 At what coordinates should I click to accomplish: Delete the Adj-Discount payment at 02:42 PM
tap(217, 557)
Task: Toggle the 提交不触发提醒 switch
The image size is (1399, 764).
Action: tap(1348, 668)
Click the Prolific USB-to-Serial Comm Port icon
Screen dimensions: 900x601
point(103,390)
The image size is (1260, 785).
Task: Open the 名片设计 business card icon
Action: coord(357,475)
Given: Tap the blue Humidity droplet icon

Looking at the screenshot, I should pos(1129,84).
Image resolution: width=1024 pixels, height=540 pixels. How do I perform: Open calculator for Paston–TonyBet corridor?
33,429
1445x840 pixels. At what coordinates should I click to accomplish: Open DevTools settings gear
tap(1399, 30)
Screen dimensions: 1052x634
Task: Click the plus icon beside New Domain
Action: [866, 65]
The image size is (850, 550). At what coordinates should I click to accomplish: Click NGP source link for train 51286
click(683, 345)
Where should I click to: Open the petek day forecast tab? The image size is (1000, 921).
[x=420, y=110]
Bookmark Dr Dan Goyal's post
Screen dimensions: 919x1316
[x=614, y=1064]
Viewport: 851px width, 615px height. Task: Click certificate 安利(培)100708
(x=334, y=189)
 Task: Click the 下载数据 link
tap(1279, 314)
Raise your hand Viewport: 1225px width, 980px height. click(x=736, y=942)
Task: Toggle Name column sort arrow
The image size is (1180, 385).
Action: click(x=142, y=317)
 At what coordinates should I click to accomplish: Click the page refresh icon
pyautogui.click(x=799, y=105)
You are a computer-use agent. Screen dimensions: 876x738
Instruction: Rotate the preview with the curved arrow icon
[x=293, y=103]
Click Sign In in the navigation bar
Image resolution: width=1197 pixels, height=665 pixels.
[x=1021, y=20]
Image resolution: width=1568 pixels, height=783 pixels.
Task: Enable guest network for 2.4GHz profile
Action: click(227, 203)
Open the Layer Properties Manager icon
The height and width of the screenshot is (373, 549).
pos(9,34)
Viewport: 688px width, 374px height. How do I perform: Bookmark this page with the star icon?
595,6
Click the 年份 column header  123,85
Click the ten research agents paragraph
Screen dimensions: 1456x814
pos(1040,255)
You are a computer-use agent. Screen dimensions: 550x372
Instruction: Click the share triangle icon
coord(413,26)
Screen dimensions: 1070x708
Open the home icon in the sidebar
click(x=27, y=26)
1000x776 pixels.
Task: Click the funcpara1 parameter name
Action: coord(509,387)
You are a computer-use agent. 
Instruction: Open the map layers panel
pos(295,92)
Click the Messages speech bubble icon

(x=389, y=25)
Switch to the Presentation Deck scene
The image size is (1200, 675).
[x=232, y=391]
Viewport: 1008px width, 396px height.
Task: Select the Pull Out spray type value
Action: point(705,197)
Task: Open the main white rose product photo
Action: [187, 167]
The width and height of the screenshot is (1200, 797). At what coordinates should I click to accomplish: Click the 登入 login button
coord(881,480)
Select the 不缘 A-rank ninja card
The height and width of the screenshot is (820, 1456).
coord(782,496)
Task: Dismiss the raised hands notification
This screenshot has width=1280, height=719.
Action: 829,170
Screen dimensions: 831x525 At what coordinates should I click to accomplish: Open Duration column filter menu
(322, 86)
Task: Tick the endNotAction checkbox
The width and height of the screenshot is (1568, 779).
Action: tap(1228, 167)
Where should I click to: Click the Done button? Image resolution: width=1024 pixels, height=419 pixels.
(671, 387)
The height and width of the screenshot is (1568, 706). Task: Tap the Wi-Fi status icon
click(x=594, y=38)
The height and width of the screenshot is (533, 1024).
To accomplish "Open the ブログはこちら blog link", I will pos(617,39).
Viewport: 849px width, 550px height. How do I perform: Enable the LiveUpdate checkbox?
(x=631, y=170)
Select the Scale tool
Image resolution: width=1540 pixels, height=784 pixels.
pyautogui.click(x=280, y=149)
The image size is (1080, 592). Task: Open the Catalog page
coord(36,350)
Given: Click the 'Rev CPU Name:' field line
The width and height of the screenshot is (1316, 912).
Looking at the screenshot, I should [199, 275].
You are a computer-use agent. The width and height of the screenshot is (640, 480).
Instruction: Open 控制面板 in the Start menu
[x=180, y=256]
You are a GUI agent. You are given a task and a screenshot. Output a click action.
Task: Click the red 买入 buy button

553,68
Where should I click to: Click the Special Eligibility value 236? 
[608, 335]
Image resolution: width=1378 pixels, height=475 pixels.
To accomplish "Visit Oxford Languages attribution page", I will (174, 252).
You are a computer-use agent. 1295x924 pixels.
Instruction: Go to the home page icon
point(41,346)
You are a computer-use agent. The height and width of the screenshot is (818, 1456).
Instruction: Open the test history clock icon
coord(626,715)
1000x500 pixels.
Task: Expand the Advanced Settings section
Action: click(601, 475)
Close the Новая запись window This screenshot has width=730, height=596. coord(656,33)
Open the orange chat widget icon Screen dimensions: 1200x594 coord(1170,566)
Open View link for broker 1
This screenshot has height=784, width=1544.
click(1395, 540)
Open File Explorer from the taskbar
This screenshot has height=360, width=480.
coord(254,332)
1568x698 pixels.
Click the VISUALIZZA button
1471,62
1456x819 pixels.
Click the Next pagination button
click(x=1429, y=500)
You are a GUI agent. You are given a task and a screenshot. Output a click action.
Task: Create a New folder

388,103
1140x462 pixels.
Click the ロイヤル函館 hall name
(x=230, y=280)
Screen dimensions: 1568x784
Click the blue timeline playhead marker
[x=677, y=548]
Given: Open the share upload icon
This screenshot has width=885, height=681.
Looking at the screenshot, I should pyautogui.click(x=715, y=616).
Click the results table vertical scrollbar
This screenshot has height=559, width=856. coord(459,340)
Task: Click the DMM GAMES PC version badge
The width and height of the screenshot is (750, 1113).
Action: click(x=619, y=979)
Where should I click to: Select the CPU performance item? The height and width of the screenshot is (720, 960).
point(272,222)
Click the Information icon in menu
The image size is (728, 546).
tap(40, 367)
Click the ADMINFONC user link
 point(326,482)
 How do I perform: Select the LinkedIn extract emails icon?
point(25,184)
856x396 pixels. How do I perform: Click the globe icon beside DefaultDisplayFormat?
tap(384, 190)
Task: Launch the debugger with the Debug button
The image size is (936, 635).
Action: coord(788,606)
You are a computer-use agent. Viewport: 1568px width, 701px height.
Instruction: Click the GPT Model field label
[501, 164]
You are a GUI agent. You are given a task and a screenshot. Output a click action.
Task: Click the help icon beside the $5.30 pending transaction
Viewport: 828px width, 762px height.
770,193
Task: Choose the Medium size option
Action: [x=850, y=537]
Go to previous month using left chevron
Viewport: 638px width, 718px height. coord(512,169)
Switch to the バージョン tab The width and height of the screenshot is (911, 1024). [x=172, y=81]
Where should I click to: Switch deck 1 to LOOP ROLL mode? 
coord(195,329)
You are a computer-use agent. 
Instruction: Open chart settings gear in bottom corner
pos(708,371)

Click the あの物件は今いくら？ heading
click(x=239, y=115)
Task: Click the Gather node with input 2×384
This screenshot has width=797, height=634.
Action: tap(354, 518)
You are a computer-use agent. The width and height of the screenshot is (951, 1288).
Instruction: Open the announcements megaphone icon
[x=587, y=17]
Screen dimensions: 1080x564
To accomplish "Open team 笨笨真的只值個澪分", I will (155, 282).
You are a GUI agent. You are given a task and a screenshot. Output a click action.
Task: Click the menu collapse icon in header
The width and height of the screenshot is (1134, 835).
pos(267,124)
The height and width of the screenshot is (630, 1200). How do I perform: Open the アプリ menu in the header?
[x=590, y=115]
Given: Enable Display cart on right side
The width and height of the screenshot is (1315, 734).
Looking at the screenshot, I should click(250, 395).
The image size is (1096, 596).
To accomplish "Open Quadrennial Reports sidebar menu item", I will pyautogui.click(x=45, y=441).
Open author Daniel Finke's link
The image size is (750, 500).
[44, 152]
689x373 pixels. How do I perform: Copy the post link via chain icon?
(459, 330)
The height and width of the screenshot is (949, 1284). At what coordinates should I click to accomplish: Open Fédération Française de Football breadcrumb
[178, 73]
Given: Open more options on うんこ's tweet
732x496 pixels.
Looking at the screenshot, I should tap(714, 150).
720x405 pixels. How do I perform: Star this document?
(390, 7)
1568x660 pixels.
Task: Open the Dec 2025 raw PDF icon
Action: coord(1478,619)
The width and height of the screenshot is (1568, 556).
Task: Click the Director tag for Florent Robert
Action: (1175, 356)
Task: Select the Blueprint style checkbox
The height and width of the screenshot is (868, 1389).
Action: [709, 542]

· · · ·

• _What to work on_
Respond with the lines above, from the one that holds "Task: Select the Blueprint style checkbox" to the end of the listing, each repeated exactly, and with no other material.

• _Response below_
Task: Select the Blueprint style checkbox
The height and width of the screenshot is (868, 1389).
Action: [709, 542]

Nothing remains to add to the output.